*Exercise instructions*
Whenever "Clear" appears in a line, please copy that line from the data.

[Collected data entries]
============

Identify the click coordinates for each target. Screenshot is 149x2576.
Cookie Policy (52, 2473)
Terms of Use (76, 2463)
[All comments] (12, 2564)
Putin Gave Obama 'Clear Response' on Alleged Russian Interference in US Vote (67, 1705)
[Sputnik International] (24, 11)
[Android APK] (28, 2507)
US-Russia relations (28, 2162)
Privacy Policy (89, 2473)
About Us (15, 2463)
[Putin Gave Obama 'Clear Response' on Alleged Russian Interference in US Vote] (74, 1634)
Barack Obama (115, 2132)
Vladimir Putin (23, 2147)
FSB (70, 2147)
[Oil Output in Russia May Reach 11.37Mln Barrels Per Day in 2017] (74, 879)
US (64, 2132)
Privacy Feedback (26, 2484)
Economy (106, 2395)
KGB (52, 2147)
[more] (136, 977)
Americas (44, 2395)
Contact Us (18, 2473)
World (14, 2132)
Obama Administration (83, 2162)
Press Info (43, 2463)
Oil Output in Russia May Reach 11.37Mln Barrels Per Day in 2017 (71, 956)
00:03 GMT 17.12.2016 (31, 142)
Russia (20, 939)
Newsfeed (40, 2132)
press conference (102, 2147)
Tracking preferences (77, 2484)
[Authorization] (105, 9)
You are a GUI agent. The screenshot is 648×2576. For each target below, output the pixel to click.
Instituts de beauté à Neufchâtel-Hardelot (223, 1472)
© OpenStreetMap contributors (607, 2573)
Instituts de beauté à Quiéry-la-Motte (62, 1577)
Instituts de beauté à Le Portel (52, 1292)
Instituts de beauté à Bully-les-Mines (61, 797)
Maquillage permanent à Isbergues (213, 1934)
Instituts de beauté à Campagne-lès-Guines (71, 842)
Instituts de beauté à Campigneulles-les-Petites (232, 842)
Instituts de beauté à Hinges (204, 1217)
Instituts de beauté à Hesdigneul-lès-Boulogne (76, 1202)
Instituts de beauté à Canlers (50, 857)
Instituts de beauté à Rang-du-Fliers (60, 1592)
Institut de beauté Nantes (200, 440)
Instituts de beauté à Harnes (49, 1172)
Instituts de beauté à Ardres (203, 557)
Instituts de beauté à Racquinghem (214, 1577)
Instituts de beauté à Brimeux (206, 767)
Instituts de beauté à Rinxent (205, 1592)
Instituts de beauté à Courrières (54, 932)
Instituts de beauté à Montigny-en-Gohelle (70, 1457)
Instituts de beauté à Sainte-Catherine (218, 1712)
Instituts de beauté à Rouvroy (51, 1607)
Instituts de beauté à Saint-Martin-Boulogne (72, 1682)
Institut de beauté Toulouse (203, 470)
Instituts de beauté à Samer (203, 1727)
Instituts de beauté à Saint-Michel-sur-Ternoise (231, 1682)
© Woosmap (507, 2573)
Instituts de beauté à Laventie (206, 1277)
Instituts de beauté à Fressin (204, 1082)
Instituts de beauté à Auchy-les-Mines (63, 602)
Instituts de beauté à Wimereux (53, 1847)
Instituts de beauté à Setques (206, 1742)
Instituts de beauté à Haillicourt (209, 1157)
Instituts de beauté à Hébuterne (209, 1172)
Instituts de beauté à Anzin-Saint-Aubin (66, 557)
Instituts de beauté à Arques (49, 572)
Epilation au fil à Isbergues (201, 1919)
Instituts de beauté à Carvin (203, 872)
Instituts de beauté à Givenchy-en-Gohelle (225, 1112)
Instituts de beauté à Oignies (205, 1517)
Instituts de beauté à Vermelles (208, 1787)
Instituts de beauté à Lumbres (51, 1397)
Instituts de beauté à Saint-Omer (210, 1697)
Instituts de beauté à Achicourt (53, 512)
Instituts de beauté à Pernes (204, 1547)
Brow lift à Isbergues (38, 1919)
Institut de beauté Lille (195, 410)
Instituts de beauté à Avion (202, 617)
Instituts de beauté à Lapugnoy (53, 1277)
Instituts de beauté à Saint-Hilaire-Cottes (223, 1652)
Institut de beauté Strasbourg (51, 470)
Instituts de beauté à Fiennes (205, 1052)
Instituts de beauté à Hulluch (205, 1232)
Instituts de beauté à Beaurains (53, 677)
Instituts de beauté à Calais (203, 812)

============

*Answer to this problem*
Putin Gave Obama 'Clear Response' on Alleged Russian Interference in US Vote (67, 1705)
[Putin Gave Obama 'Clear Response' on Alleged Russian Interference in US Vote] (74, 1634)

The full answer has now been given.